Setelah itu aku mengikuti nasehat penjual sangkar untuk membeli 2 pasang parkit untuk teman Kitkit dan Kitkot. Akhirnya satu sangkar biru ada 3 pasang parkit dengan 3 gelodok. Namun setelah semalam ronda dan cerita dengan teman rondaku tentang parkit, parkit ternaknya satu kandang hanya diisi sepasang parkit. Siangnya aku melihat bagaimana kandang peternakan parkit milik temanku itu. Dengan terinspirasi temanku itu yang sudah sukses memperanakkan beberapa pasang parkit, maka aku mencoba membuat kandang untuk 2 pasang parkit dengan bahan kayu blabak dan kawat strimin. Akhirnya setelah hampir satu minggu beralih profesi jadi tukang kayu jadilah kandang untuk 2 pasang parkit. Akhirnya Kitkit dan Kitkot kupindah ke kandang baru bersama sepasang temannya berwarna biru. Namun beberapa hari di situ tidak juga membuat Kitkit mau bertelur malah hal yang tak kuduga terjadi yaitu, kandang belakang pakunya lepas dan kayunya menganga di seruduk tikus yang mengakibatkan sepasang parkit biru terbang mengembara entah kemana. Rasanya jengel bercampur kecewa perjuangan membuat kandang seminggu rasanya sia-sia, akhirnya daripada Kitkit dan Kitkot mengalami hal serupa kupindah kembali mereka ke kandang biru.
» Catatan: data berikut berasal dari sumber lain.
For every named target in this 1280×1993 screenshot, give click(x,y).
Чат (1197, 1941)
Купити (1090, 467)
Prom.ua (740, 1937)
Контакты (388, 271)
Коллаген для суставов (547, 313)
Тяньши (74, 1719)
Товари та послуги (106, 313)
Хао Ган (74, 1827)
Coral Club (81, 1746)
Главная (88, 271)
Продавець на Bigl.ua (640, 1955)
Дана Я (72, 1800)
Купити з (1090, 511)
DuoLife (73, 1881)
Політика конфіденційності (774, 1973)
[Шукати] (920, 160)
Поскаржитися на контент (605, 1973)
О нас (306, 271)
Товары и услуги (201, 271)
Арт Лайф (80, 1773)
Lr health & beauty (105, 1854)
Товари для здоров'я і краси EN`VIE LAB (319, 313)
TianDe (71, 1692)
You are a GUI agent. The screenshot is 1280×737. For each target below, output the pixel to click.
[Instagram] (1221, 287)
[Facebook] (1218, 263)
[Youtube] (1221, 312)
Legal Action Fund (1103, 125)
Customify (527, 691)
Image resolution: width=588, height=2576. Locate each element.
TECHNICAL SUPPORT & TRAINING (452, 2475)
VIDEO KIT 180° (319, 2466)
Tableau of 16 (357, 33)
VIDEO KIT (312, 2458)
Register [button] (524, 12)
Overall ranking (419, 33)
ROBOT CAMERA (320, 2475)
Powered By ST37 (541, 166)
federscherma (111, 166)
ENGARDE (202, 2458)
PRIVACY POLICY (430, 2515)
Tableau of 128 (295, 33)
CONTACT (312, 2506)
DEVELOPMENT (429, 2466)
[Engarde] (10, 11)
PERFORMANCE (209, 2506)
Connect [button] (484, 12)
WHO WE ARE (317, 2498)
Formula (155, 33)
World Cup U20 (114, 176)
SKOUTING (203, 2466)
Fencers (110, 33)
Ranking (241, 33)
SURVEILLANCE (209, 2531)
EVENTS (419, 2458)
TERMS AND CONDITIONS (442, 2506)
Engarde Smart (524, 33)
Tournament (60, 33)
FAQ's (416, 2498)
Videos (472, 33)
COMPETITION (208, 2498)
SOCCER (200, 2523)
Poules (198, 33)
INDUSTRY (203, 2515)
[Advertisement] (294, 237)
Akhirnya kandang kayu blabak itu kupindah dan kumanfaatkan untuk memelihara ayam kate yang tidak bisa terbang walaupun lubangnya menganga terbuka, akhirnya aku membeli sepasang parkit baru warna hijau muda dan biru muda untuk mengganti yang lepas.
Beberapa waktu berselang, akhirnya Kitkit dan Kitkot mau masuk glodok dan bertelur. Dari kelima telurnya menetas 2 ekor dan dipelihara serta diloloh oleh kedua induknya. Akhirnya setelah sebulan mulailah mereka belajar terbang keluar glodok. Anehnya anak Kitkit dan Kitkot tidak berwarna putih namun biru dan hijau muda. Namun sayang karena waktu belajar terbang dan belajar minum, Si Biru anak Kitkit kepalanya masuk tempat minum dan tak bisa keluar maklum masih piyik dan akhirnya mati terendam air minum. Kecewa lagi, setelah penantian selama sebulan akhirnya hanya gara-gara hal sepele terlalu kecilnya tempat minum dan keasatan sehingga mengakibatkan matinya Si Mungil Biru. Akhirnya tinggal Si Hijau Muda ini harapan dan bukti proses pembelajaran yang tidak mudah.